By "beams" do you mean the footers? By "trench" do you mean you're forming the footings straight in the ground? The slab will sit on top of the footers? Having a cold joint at or under grade?
If your footings need #5, that is one big shop. If your shop is that big, why are you only using #3 in the slab.
You said you're using a "Cage" in the footers. Those must be some stout footings.
You want to turn the slab mat "down" into the footings. Aren't you using a stemwall of any heigth under the sills?
SamT
Let me clarify,
I'm in Texas where we have little or no issue with frost so the normal way to build a thickened edge slab here is you grade the site and fill with crushed limestone to ~5" below the finished height of the slab. Then you trench beams around the edge ~12" into undisterbed soil. Normally the slab is formed to come out ~9" above grade at the lowest point. A slab of this size will normally have 3 additional beams across the 30' dimension and one up the center on the 50' dimension.The entire slab is poured as a monolithic structure. Does that make the situation more clear?
tied to beam is fine, as far as #5. our bldg code will not allow anything smaller than #5 on anything. #4 and #3 are not allowed no more.. 2+3=7
Gregor,
Yeah, mo cents, thanks.
That's what I would call a slab on beam. My "slab on grade" has no beams.
IMHO, you definately want to turn the mat down into the beams around the edges. I've seen "Zee" bars used in the inner beams. The Zee runs in the beam a ways, turns up into the slab zone, turns and runs in the slab a ways. I've also seen "Cee" bars. They hook under a beam rod and over a slab rod. Chairs work, but, IMO, best if one slab rod runs inside the top loop.
Just about any way you can get iron truely stuck in both slab and beam. Watched an OOPS get fixed in a hurry once. Stuck straight pieces at an angle from the bottom of the 'beam' up into the slab. At many angles. Short pieces at near vert, long sticks at near level. BI said, "Gotta have connecting sticks 2'OC."
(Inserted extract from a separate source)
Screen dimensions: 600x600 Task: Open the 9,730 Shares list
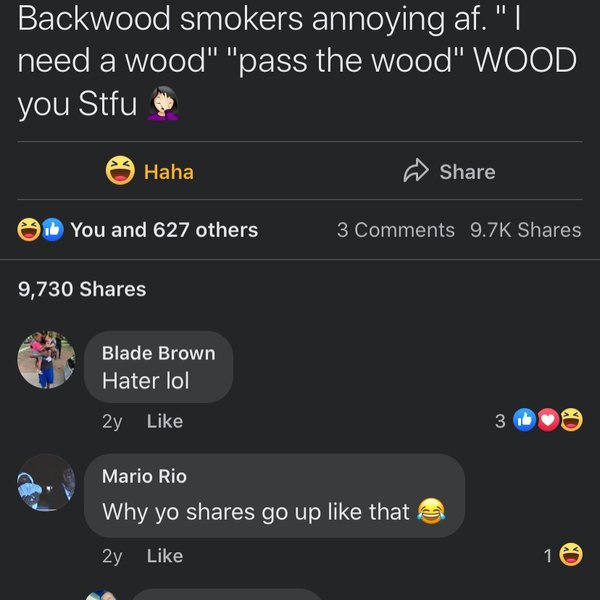(82, 289)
The best practice, again, just IMO, is saddles. Look like a waaaaay swaybacked old nag. Horizontal legs in the slab, middle drops to form the cross pieces of the beam. Easy assembly. Lay a couple grid rods next to the trench setting on adobes, drop the saddles across them into the trench and drop the #5 in the saddles. The saddles can be specc'ed to tie to the parallel grid rods or to fall in between.
SamT
Thanks for the input. That all sounds like pretty sound engineering to me. I think I'll go build me one...Greg
If you are going to have electricity ther you might as well incorporate a Ufer . A piece of rebar sticking up out of the concrete for a ground. There are some other specs as well
You used the term "cages"..That would imply a set of #5 with #3 stirrups around them..(or some other similar combination of bars)...Correct?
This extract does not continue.